The government has actively defended the introduction of the stock capital gains tax by saying it is a case adopted by advanced countries, but upon closer examination, the argument is weak. The countries mentioned by the government, such as the United States (15?20%), Japan (20%), and Germany (25%), impose capital gains tax but do not have a securities transaction tax. Conversely, Hong Kong, Thailand, and Singapore have no capital gains tax but only a transaction tax (0.1?0.2%). Of course, a few countries like the UK and France collect both capital gains tax and transaction tax, but these are wealthy European countries with GDPs far exceeding ours.
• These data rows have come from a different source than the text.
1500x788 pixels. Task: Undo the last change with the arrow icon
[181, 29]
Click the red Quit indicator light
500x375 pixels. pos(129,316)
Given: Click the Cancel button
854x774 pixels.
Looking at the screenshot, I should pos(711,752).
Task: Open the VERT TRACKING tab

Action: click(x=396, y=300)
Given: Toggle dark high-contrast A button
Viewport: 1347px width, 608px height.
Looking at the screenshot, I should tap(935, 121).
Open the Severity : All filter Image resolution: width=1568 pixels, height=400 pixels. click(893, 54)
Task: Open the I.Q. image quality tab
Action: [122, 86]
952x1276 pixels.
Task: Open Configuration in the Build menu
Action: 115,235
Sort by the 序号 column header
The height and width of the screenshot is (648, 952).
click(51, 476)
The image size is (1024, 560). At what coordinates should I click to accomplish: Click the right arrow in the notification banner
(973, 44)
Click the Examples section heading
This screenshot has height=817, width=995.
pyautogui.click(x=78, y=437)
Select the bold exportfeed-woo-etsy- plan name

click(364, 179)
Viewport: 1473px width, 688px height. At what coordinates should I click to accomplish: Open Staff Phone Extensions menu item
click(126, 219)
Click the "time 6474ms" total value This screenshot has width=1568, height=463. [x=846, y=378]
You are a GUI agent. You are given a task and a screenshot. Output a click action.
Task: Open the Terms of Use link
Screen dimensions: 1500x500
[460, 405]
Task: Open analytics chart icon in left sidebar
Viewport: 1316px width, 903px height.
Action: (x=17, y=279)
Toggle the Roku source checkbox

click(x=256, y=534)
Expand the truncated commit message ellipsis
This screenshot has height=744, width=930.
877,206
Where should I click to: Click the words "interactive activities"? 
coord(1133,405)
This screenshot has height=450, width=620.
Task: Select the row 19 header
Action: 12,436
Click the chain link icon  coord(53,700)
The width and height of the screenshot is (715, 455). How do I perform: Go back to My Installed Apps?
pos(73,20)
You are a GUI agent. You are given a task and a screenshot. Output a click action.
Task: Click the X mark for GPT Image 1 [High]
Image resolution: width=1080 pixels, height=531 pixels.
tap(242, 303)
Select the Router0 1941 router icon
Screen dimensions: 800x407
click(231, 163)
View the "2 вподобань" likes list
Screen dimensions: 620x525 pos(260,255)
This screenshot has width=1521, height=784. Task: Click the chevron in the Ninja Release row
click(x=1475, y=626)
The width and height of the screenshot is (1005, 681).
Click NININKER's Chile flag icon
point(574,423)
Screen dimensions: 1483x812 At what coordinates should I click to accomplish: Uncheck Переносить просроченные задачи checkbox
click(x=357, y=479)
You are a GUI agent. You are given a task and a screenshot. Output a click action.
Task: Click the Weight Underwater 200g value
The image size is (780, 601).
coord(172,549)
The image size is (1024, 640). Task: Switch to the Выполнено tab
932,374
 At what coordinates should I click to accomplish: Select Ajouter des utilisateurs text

The reason the government clings to the transaction tax despite weak excuses is greed for tax revenue. The securities transaction tax has been a stable source of revenue, collecting about 5 trillion KRW annually on average over the past three years. This year, with a surge in stock trading, it is nearly doubled. From the government’s perspective, abolishing the transaction tax would mean giving up trillions of won in tax revenue. Holding onto one’s own while taking more from others is nothing but thievery. Even Choi Un-yeol, a former Democratic Party lawmaker who chaired the National Assembly’s Capital Market Special Committee until early this year, said, “Transaction tax and capital gains tax are substitutes, so usually only one is kept abroad,” and “If a capital gains tax is newly introduced, abolishing the transaction tax completely is the right approach.”



Taxation should be conducted at a level that the taxed citizens can endure and trust. The government should take this opportunity to reflect once again on why Colbert’s words about plucking goose feathers have been echoed for centuries.


This content was produced with the assistance of AI translation services.